Encrypted E Mail

seligehgit

Hi guys,
I've got to send an e mail including some sensitive details?I want to encrypt the e mail,how do I go about it?Do I have to get a digital ID?This is a once off e mail.
Ta,
Selig

Mr.Crinklewood

http://www.hushmail.com/

Never used this myself though.

irishescorts

Hushmail's a good service.

A good product for encrypting email:

http://www.symantec.com/business/desktop-email

Bear in mind knowledge is everything. Ideally you need to understand the technology behind the scenes otherwise you're walking blind.

h57xiucj2z946q

www.gnupg.org

ishotjr2

As the guy said above http://www.gnupg.org/ is really good, if you send encrypted attachments then openssl is good also. But neither are user friendly.

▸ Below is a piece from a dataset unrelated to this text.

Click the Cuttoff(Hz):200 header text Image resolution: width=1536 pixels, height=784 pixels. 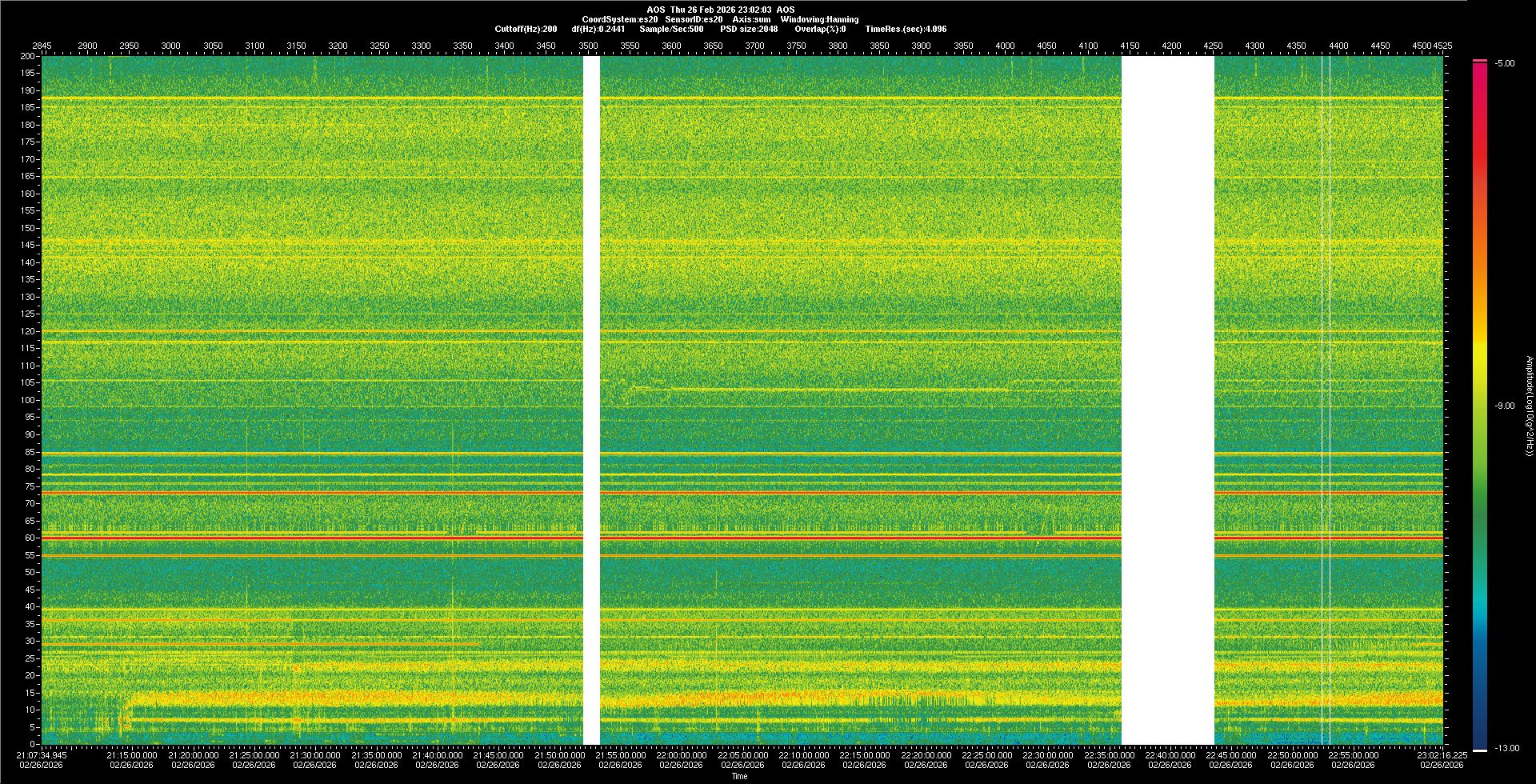[x=526, y=29]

Firefox has a bunch of plugins, so if you use webmail like gmail, yahoo etc... I would use one of these.

https://addons.mozilla.org/en-US/firefox/search/?q=encryption&cat=1%2C0

These are not of the strength of openssl or gnupg. But if convienience is important try the plugins.

Liameter

What I do is create a password-protected secure folder on my Mac, put the document(s) inside it, zip it, then drag it to my Dropbox "Public" folder and email the link to the recipient (with the password communicated separately via Skype or phone).

ishotjr2

The only point I would make is Skype IM, is sent in the clear so anyone capable of sniffing your mail can sniff the IM. Puritan point, but I have to keep reminding myself that when I use Skype IM.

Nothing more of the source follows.